その音を聞いているうちに、何故だか猛烈な眠気が襲ってきた。抗う気力も失せてしまったので、私はそのまま瞼を閉じた。
〜〜〜
瞼に柔らかな光が当たるのを感じ、飛び起きる。
「やば、寝落ちした……」
そこで、違和感を感じた。
あたりが静かすぎる。
家の自室で寝落ちたはずなのに、家族の気配を全く感じない。飼っている猫の声すら、しない。
首を巡らせると、開けた覚えのないカーテンが開かれており、そこから光が差し込んでいた。
青い、光。
覚束ない足取りで窓に近づくと、そこには昨日とはまるで違う世界が広がっていた。
都会特有の林立するビルは根本から傾き、そこかしこに苔の生えた建物の残骸が転がっている。目視できる距離にあるコンビニも、看板が色褪せて廃墟のようになっている。そして家の中と同じように、人っ子1人いない。
そう、まるで街全体が永遠の眠りに落ちたかのような果てしない静寂。
「なに、何、これ」
でも不思議と、怖いという感情は湧かなかった。
先程よりは確かになった足取りで家を出ると、頬を緩やかな風がそっと撫でていく。
しばらく佇んでいると、耳元で何かを弦で擦ったような音が聞こえた。
知っている。
鯨の鳴き声だ。
ふ、と影が落ちた。
雲が出たのかと思い空を見上げて、そこにいたモノに私は目を丸くした。
巨大な鯨が空を泳いでいる。
青い空が、まるで海のようだ。
また、鳴き声が聞こえた。
どこか物悲しい、仲間を探しているような声。だけど、誰かを慰めているような、優しい声。
私は立ち尽くしたまま動けなかった。
鯨は悠然と泳ぎ去っていく。
また、柔らかな光が降り注ぐ。
どのくらいそうしていただろうか。分からない。体感は20分ほどだった。
私はゆっくりと、右足を前に出した。確かな地面が足裏を押し返す。
そのまま、左足も踏み出す。
私は走り出した。
久しぶりに、自由だと感じた。
今だけは、何にも縛られていない。解放されている。
まるで水に沈んだかのように沈黙する街の中を、あの空を泳ぐ鯨を追いかけてひたすら走る。
疲れはない。むしろ、楽しい。
鯨の鳴き声が響いた。
気づけば、私は鯨の影の中にいた。
鯨は物言わず、そこに留まっていた。何を考えているのかも分からない。でも、この瞬間だけは、友達や親よりも心を曝け出せる存在であることは間違いなかった。

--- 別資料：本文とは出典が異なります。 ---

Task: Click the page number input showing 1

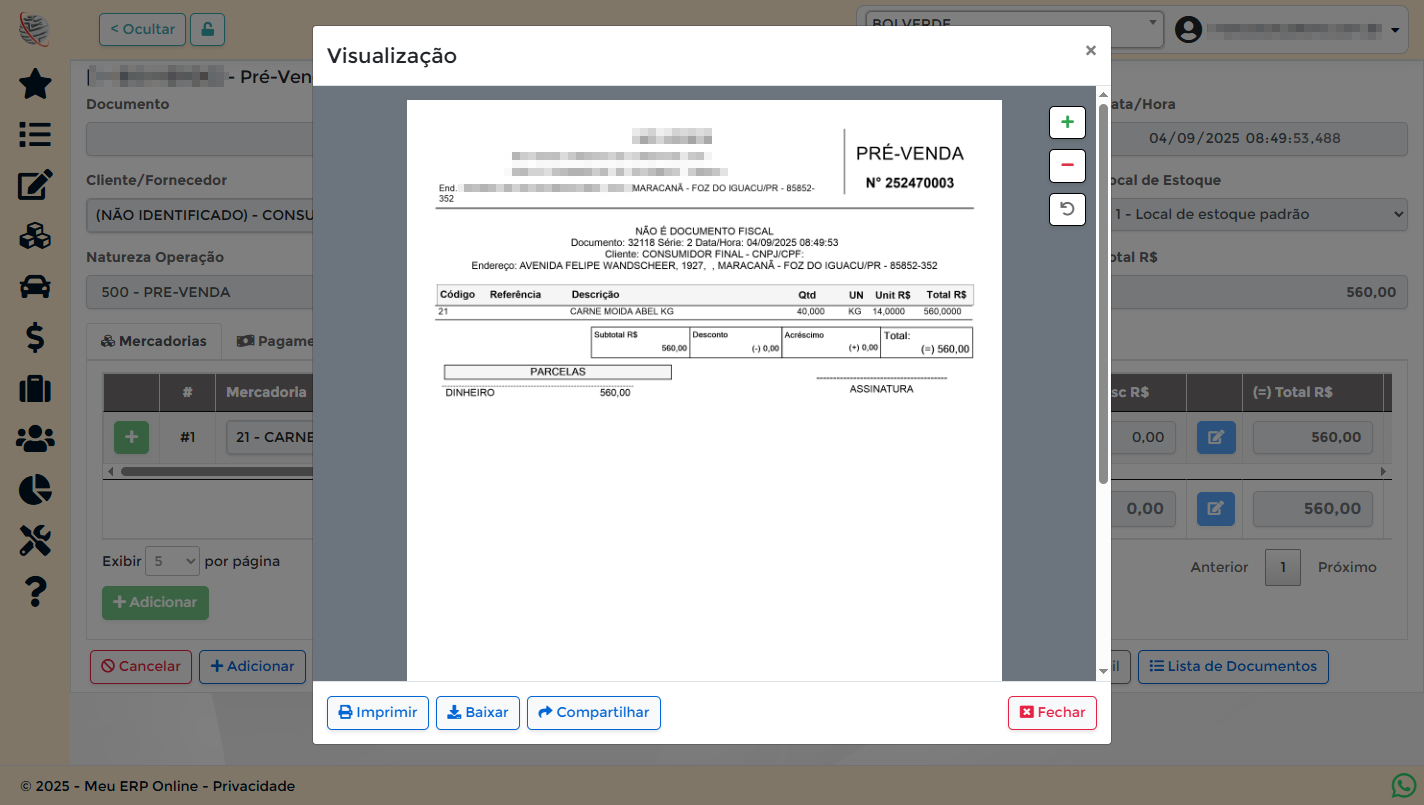Action: 1282,567
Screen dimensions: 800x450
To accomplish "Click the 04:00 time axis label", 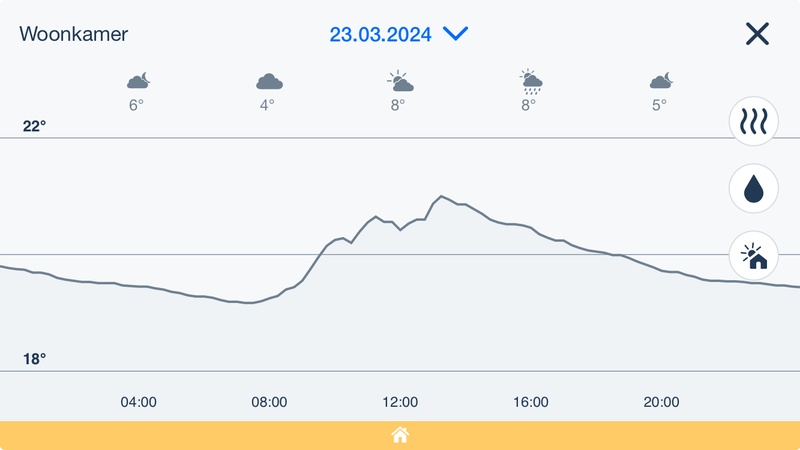I will [x=138, y=402].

まとまりも論理性もない、ただの思ったままの言葉を、とめどなく吐き出した。
鯨はやはり、何も言わない。
話し終わると、私は地面に横になって鯨の腹を見上げた。鯨は一声鳴くと、大きな尾鰭をゆったりと揺らして彼方へと向かった。
目を閉じると、青く、穏やかな光に包まれる。そうしているうちにやがて微睡み、私は再び眠りに落ちた。
〜〜〜
「……やば、寝落ちした」
何だか不思議な夢を見ていた気がするが、どんな夢だったかはもう朧げになってしまった。
時計を見ると、寝ていたのはものの数分だったようだ。寝る前に動画を見たような気がするけど、スマホの履歴を見ても気になるものはない。
幻みたいだ。
けれど、確かなものだった。
少し眠ったからか、スッキリしたような気がする。最近は部活に行くのも憂鬱だったけど、明日からは頑張れそうだな、と思った。彼らのことも、もうあまり気にならない。好きにすればいい、くらいの気持ちだった。
どこかで、鯨の鳴き声が聞こえた気がした。